Negli ultimi anni i The Men ci hanno abituato bene.

Che si tratti del rock’n’roll lercio e pericoloso di Tomorrow’s Hits, del noise turbolento di Devil Music o del quasi folk visionario di Drift, ogni volta ci si è trovati di fronte ad avere a che fare con album decisamente affascinanti.

Il nuovo Mercy non fa eccezione.

Oggi il loro approccio sa di cosmico, e i The Men suonano come se  i War On Drugs avessero rinunciato alle loro strutture dreamy e fosse rimasta solo la polpa.

Cool Water introduce il tutto con fare quasi solenne, è una specie di preghiera architettata attorno al suono dell’organo e delle chitarre (acustiche e slide) che poi lascia il passo a Wading In Dirty Water. E da qui, da questi dieci minuti abbondanti (su trentacinque totali) in cui il ritmo rimane sempre costantemente sostenuto, è come entrare in un’altra dimensione.

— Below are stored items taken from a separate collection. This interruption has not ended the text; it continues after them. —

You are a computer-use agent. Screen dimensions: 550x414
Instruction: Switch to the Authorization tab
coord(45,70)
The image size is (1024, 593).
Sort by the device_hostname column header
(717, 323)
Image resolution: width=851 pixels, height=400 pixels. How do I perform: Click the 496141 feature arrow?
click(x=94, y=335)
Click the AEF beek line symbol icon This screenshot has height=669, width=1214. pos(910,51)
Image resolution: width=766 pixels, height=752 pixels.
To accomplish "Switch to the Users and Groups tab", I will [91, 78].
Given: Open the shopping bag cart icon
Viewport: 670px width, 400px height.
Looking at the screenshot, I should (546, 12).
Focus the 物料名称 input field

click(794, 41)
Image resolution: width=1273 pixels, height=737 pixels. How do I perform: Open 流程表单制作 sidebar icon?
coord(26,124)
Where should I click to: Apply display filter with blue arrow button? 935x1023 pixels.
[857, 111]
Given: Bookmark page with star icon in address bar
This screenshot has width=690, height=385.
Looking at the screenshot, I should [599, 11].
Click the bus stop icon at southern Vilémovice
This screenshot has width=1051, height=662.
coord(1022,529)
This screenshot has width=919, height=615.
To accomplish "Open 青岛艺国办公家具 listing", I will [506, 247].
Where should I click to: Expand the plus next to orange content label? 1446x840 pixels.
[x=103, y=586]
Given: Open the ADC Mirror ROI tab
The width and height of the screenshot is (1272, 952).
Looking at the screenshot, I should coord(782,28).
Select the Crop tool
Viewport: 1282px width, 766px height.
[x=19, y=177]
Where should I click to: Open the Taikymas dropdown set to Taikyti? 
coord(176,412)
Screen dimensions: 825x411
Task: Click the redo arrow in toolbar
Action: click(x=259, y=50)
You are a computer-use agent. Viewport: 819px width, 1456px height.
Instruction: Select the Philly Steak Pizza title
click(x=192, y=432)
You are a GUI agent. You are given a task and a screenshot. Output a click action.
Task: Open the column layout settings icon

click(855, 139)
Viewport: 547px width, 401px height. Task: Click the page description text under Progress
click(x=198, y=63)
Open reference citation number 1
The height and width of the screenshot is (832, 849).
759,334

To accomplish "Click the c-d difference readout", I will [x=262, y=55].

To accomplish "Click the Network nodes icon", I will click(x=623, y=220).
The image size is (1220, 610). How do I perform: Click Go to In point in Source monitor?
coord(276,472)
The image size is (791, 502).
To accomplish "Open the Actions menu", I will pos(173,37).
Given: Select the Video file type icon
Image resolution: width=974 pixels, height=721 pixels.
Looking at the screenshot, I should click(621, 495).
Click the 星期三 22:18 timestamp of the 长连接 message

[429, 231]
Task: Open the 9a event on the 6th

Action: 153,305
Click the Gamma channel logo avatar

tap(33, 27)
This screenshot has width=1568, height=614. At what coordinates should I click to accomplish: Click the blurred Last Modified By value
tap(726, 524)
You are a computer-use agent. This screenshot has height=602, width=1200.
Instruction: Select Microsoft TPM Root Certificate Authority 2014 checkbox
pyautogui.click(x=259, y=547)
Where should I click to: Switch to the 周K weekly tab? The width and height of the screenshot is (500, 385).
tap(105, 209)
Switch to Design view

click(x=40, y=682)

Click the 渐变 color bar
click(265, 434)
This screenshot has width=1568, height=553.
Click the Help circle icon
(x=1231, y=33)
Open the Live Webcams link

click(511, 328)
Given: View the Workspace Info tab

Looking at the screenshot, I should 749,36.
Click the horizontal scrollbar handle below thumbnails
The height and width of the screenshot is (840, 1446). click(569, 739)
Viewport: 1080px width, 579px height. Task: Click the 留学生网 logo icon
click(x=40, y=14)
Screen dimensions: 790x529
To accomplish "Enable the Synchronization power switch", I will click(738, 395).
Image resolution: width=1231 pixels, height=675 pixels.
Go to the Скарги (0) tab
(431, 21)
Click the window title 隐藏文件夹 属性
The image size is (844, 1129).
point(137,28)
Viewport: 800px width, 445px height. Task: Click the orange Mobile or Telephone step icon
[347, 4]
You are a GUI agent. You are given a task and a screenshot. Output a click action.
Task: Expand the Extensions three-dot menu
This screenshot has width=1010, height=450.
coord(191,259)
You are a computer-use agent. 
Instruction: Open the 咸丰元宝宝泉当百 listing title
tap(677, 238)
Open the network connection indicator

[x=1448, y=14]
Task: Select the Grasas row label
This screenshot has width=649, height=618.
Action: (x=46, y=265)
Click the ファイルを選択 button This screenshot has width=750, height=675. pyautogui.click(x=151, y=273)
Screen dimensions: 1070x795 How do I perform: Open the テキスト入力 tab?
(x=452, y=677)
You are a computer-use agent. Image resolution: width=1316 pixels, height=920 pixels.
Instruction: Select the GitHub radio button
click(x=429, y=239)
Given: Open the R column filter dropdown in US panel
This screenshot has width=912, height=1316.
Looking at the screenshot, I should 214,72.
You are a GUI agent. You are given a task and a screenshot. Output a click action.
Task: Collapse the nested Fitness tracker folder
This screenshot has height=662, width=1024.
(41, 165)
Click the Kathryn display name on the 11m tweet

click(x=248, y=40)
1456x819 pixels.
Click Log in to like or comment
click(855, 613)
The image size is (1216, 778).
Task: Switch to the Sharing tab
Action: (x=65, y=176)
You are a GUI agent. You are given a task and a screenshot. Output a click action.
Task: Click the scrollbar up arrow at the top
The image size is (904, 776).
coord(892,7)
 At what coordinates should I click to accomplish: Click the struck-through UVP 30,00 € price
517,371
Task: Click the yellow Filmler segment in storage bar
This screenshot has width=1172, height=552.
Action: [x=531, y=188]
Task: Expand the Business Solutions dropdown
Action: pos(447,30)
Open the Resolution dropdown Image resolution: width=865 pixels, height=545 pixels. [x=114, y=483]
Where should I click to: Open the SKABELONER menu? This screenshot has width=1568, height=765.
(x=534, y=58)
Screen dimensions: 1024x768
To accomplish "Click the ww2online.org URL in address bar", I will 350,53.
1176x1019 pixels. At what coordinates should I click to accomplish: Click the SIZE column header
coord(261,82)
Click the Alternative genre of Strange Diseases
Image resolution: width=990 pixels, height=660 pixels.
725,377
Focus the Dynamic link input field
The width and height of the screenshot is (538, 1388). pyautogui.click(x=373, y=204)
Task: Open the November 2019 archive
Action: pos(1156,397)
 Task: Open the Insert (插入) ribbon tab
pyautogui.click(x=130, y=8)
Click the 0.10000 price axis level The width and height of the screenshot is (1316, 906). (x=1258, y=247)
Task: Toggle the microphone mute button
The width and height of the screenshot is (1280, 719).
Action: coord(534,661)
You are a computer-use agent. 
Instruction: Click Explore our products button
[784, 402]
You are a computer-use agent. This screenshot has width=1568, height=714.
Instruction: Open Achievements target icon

Dall’altra parte stanno Fallin’ Thru – che veleggia verso l’oscurità di Nick Cave – e poi il cuore pulsante di Mercy, quella Children All Over The World che quasi intimidisce e non è una vera chiamata alle armi quanto piuttosto uno sguardo allucinato verso le innocenti illusioni di gioventù.

Le ultime battute di Mercy mettono insieme country anfetaminico (Call The Dr.), rock’n’roll d’annata (Breeze) e una chiusura amarissima (Mercy).

Alla fine, i The Men ce l’hanno fatta di nuovo: non curano, non leniscono, piuttosto inquietano: e spingono a guardare un po’ oltre anche quando verrebbe solo da tenere gli occhi bassi.